CTNI-13. CONCURRENT INTRATHECAL CHEMOTHERAPY AND INVOLVED-FIELD RADIOTHERAPY FOR LEPTOMENINGEAL METASTASIS FROM SOLID TUMORS: A PHASE II STUDY (NCT03082144)

Abstract

Abstract BACKGROUND The role of involved-field radiation therapy (IFRT) and intrathecal chemotherapy (IC) in leptomeningeal metastasis (LM) from solid tumors was gradually underestimated in the era of targeted therapy. This study was aimed to investigate the safety and effectiveness of concurrent IFRT and intrathecal methotrexate (MTX)/cytarabine (Ara-C) for LM, particularly for those who developed LM while receiving targeted therapy. METHODS Enrolled patients were randomly assigned to two subgroups (IFRT&IC-MTX and IFRT&IC-Ara-C), and first treated with induction IC (MTX or Ara-C) twice per week, up to 4 times. Then patients were given concurrent treatment, which consisted of IFRT (40 Gy total; 2 Gy/f) and IC (MTX 15 mg or Ara-C 50 mg, once per week). The involved field consisted of symptomatic or painful sites and disease observed on magnetic resonance imaging (MRI), including the whole brain and basis crania and/or segment of spinal canal. Primary endpoint was clinical response rate (RR). Secondary endpoints were safety and overall survival (OS). RESULTS Fifty-three patients received induction intrathecal MTX (n = 27) or Ara-C (n = 26). Forty-two patients completed concurrent therapy. Total RR was 34% (18/53). The improvement rate of neurological symptoms and KPS scores were 72% (38/53) and 66% (35/53) respectively.
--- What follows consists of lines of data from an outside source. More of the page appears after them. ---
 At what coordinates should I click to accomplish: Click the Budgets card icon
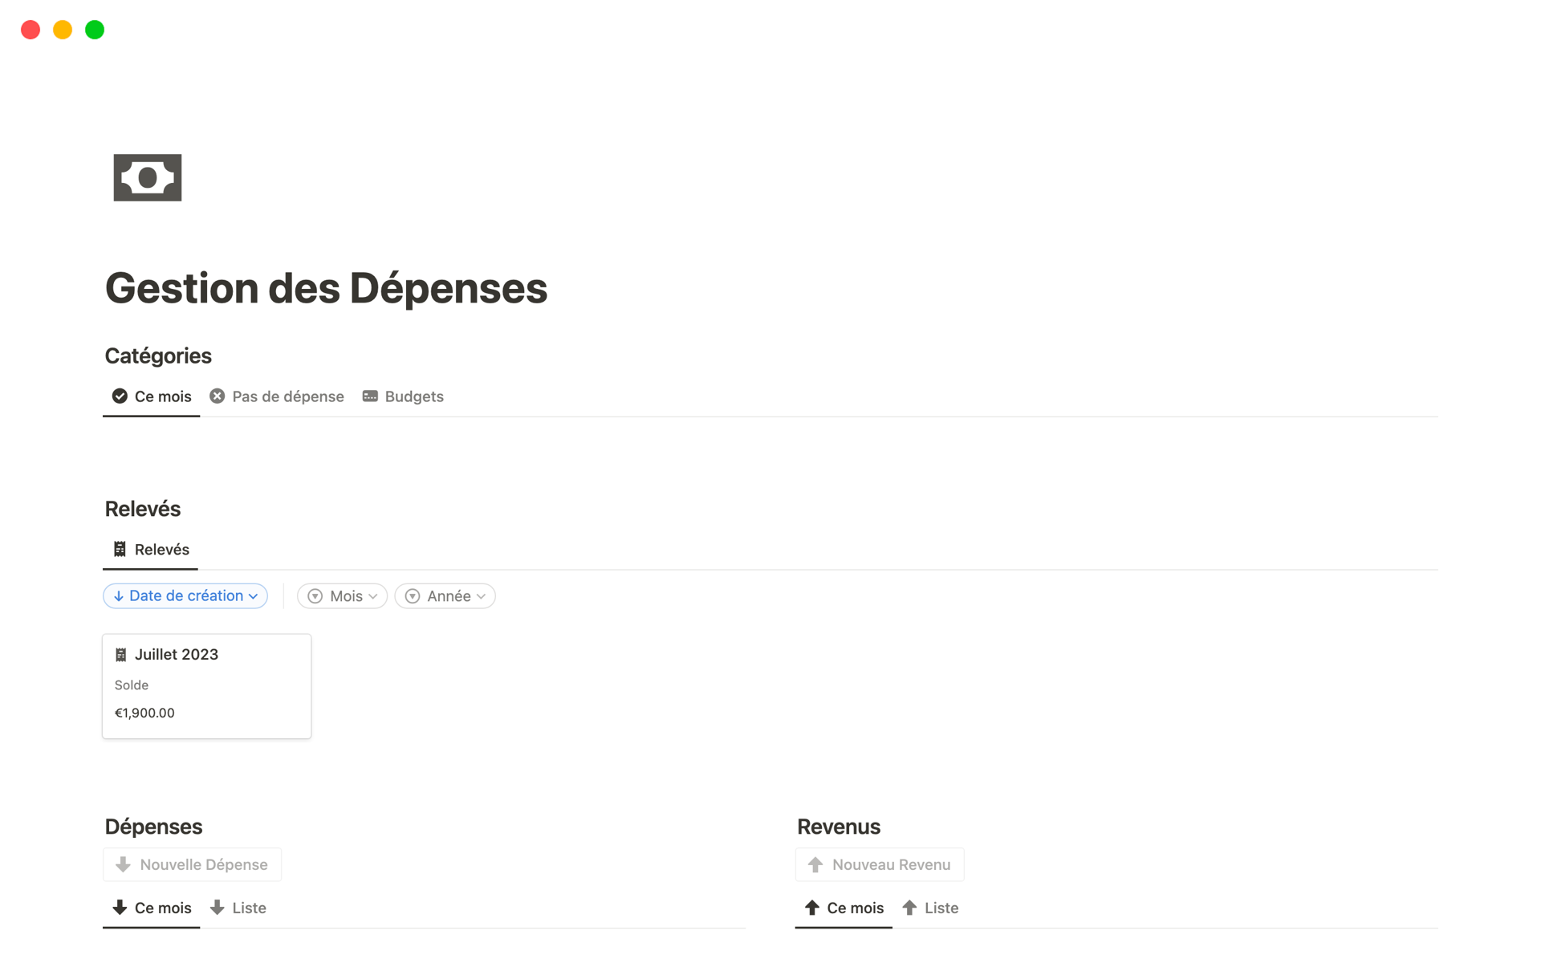point(370,396)
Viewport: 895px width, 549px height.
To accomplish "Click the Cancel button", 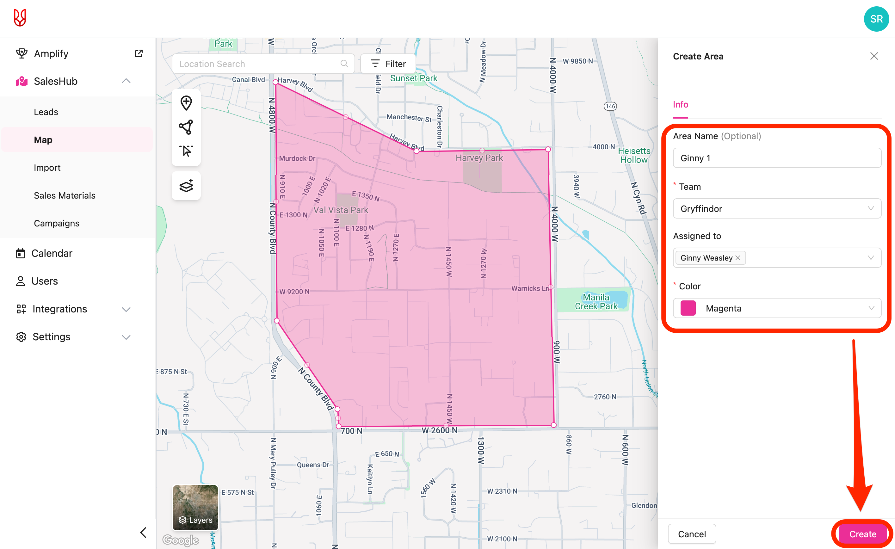I will pos(691,534).
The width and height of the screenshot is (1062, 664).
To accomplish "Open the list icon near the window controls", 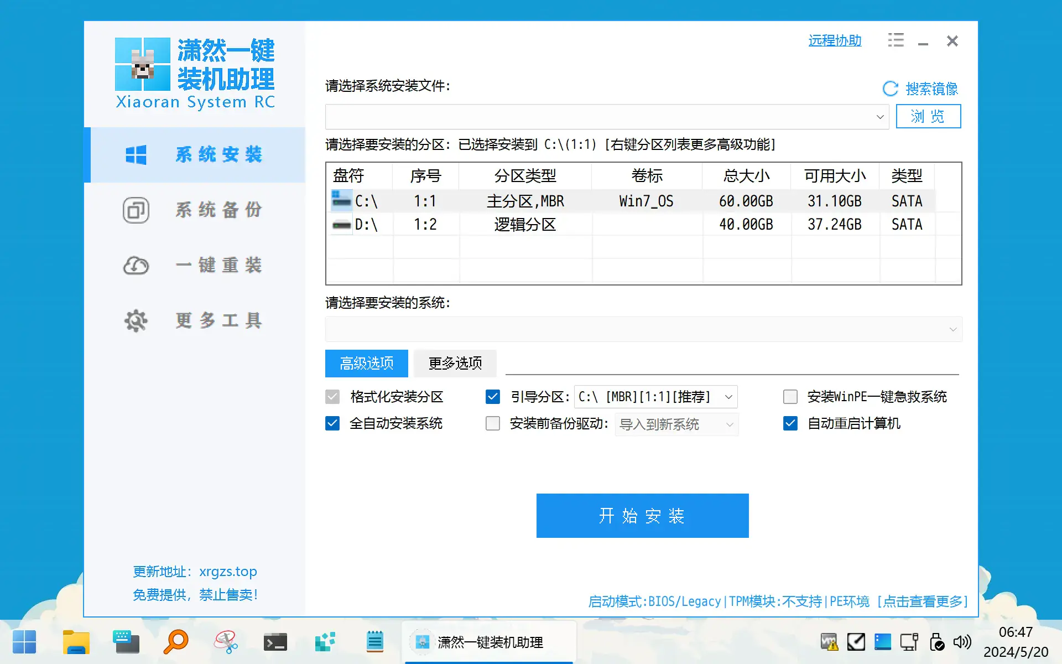I will [x=896, y=40].
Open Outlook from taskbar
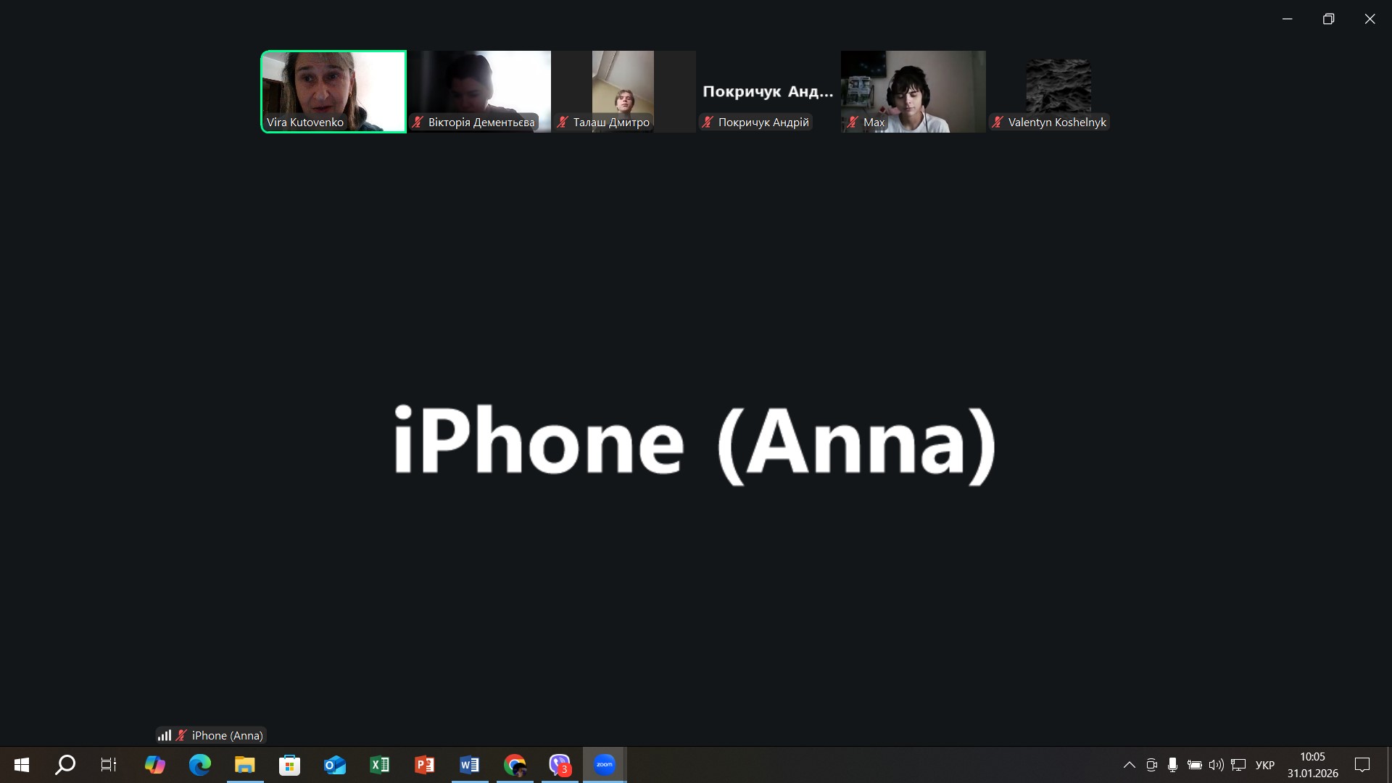This screenshot has height=783, width=1392. [x=334, y=764]
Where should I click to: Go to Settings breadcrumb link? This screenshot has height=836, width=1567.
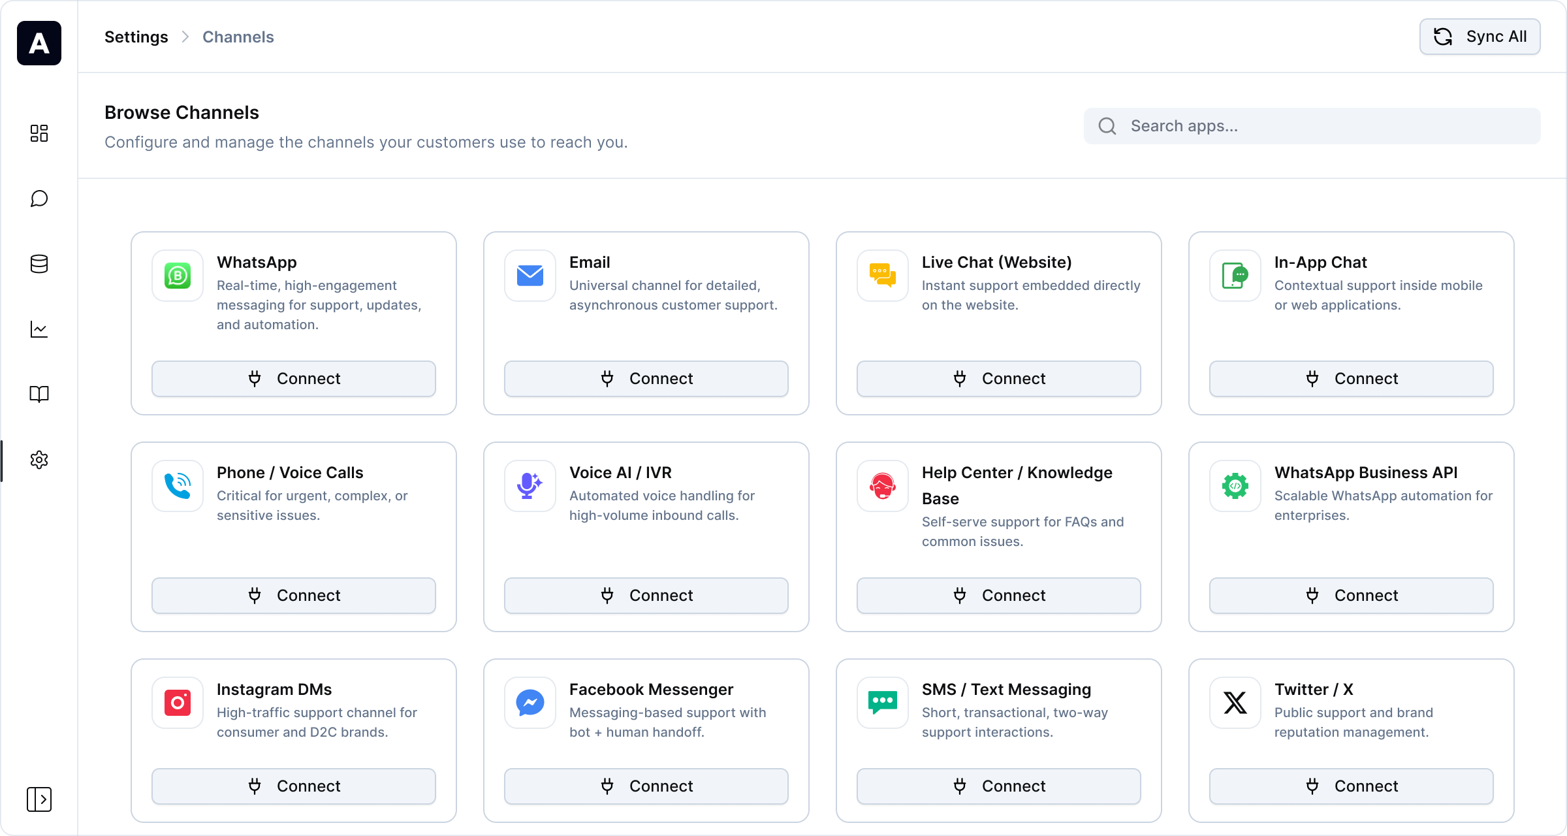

Adverse events (AEs) rate was 28% (15/53). Eight patients (15%, 8/53) showed grade 3-4 AEs, including myelosuppression (n = 4) and radiculitis (n = 5). Median OS was 6.5 months (95% CI, 5.3-7.7 months). Median survival for 18 patients who had clinical response was 7.9 months (95% CI, 4.4-11.4 months), and 0.8 months (95% CI, 0.08-1.5 months) for 6 patients who had LM progression. The median survival in 22 patients who received prior targeted therapy was 6.3 months (95% CI, 4.5-8.1 months). CONCLUSION Concurrent IFRT and intrathecal MTX or Ara-C was proved to be a feasible treatment option with an acceptable safety profile for LM from a common tumor entity.